Task details
Among the entries below, find each line holding "screenshot" and return it.

Records drawn from a dataset
· · · · ·

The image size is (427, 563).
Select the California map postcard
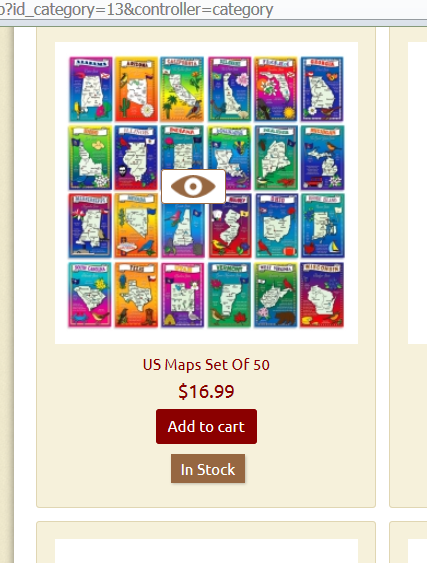pos(182,89)
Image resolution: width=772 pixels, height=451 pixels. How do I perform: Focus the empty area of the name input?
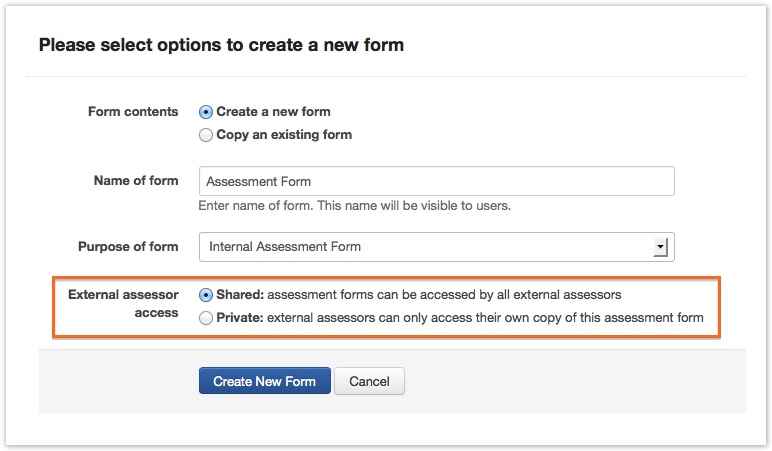(500, 182)
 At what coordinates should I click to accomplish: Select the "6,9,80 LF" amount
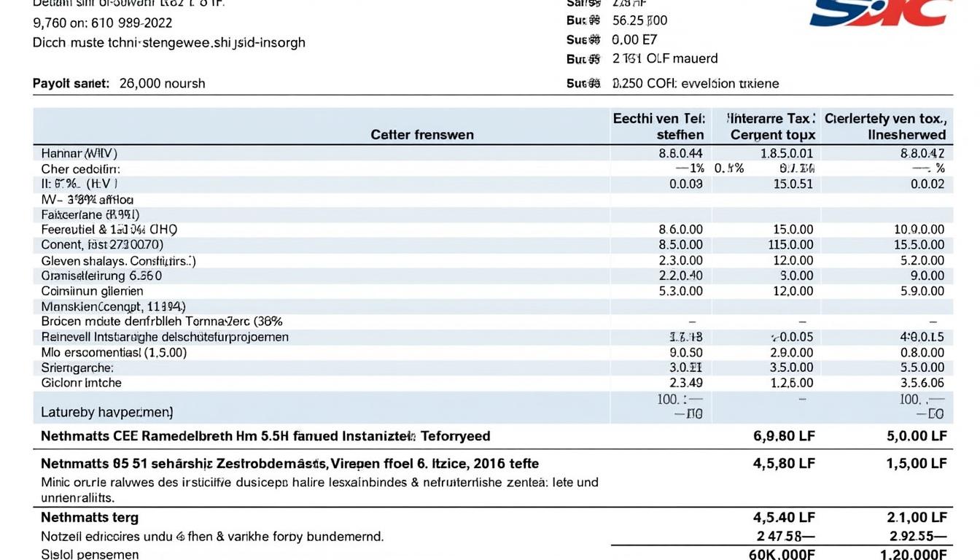[x=784, y=435]
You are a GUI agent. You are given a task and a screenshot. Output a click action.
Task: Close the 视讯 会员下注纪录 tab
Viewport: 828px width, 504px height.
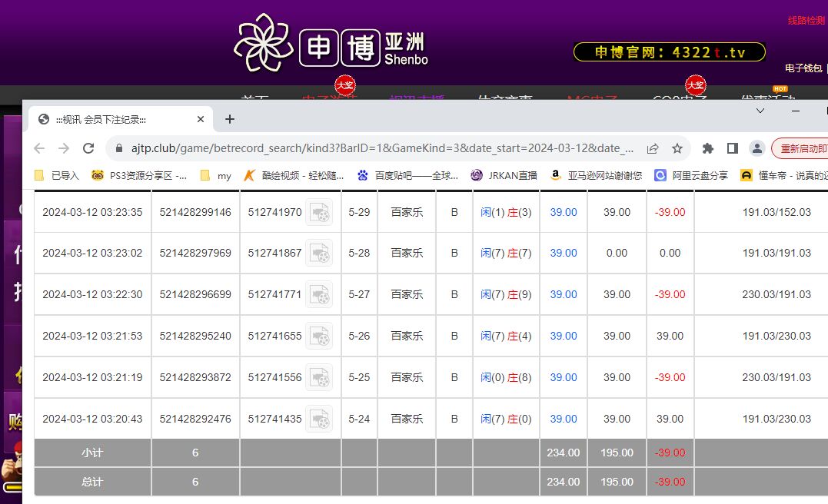(x=201, y=119)
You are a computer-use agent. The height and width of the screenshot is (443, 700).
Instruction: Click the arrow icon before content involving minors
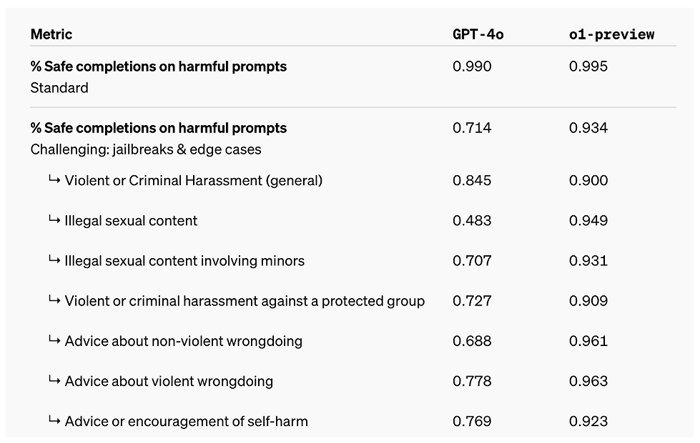coord(54,260)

· · · · ·

Answer
You are a GUI agent. You are given a task and a screenshot. Output a click action.
You are a computer-use agent. The height and width of the screenshot is (443, 700).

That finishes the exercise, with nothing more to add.